5.9.4.2 Design Requirements
Because of the large number of detectors, the beam position monitors (BPMs) must
present low impedance to the beam to prevent instabilities. Calculations indicate that at 1 x 1010 protons of circulating beam, circuit noise will provide a resolution of 1- mm RMS, improving to 50 microns at 2x1014 protons. Position measurements will be made on a turn-by-turn basis with data from multiple cycles stored locally for recall if a beam fault should occur. Data for
computation of the closed orbits will be available from the front-end processor on each cycle if
desired.
5.9.4.3 Design Description
Detectors
The dual plane stripline BPMs will be located adjacent to the quadrupole, nestled under
the coil ends. It will be keyed to the quadrupole for positive location. The design will make use
of techniques developed in the RHIC units. The electrodes will be 25 cm long and subtend an arc
of 70 degrees.
Electronics
The injected beam will have the basic character of the signal in the HEBT for the first few turns. As the particles diffuse they will eventually take on the character of a single bunch rotating around the Ring with a period of 945ns and a duration of 645ns. To monitor this beam, two distinctly different types of processing electronics will be required. For the early turns, electronics similar to that of the HEBT must be employed. This is an RF sensitive front end system provided by LANL. A number of BPMs using this approach will be required to monitor the first few turns. After the particles have had time to diffuse, the RF character will be reduced and a base-band sensitive front end system will be required. It is estimated that the time required to establish a base-band signal is about 3 turns. The bulk of the electronics provided for the Ring will be of the base-band design. A dual mode design is under investigation.

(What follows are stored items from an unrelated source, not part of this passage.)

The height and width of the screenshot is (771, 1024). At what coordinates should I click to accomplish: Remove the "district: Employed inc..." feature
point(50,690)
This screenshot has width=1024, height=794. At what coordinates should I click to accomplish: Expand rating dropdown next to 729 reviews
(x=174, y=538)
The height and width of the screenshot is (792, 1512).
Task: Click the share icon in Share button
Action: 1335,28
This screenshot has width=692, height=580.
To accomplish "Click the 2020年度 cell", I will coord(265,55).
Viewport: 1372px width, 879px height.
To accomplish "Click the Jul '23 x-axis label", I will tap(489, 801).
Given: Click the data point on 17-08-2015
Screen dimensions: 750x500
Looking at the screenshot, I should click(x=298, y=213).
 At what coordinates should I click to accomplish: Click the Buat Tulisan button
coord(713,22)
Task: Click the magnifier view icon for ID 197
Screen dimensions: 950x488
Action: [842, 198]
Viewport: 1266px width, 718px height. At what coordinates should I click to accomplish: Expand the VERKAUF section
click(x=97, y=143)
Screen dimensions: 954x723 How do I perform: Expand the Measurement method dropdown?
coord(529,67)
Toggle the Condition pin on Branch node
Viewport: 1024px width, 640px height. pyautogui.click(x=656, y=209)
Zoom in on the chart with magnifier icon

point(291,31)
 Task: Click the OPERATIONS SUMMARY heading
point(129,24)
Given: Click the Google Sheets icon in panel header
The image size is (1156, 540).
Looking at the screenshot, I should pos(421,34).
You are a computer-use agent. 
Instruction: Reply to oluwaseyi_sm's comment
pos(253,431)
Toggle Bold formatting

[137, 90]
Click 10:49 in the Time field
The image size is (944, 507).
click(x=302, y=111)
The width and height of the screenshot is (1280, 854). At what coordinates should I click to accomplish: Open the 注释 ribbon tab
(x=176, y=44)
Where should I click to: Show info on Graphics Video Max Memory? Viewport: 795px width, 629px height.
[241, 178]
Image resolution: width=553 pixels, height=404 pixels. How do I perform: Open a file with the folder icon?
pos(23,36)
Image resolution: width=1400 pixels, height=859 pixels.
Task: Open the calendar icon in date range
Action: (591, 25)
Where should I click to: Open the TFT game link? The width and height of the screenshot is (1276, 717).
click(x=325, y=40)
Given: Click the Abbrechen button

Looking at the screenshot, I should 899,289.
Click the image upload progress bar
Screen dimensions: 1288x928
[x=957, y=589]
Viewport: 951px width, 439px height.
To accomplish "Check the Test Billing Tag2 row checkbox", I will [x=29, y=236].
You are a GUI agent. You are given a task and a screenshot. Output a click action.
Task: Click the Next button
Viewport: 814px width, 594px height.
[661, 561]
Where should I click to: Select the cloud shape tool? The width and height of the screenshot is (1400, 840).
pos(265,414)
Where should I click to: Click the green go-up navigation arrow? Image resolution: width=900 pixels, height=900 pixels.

The base-band analog electronics will consist of an impedance matching front-end
diplexing 0.1-5 MHz filter, followed by an amplification stage. Another low pass filter
precedes the 14-bit ADCs that sample the signal at about 68 mega-samples/second (MSPS) providing an anti-aliasing capability. The over-sampled data is then stored in on-board shared memory. The data will be digitally processed at the front end to provide the position information. The local memory will be of sufficient size to store several cycles of position history data (useful following a beam inhibit/dump). Upon request, averaged, single revolution or the full memory may be obtained.
The wide dynamic range in signal will be covered in 8 ranges. Analog switches
will direct the signal through amplifiers providing 0dB to 70dB of gain (in 10dB steps).
Triggering should be straightforward since the rf is of constant frequency. Delay modules
with separate channels for each BPM and nano-second setability will trigger the ADC transfers.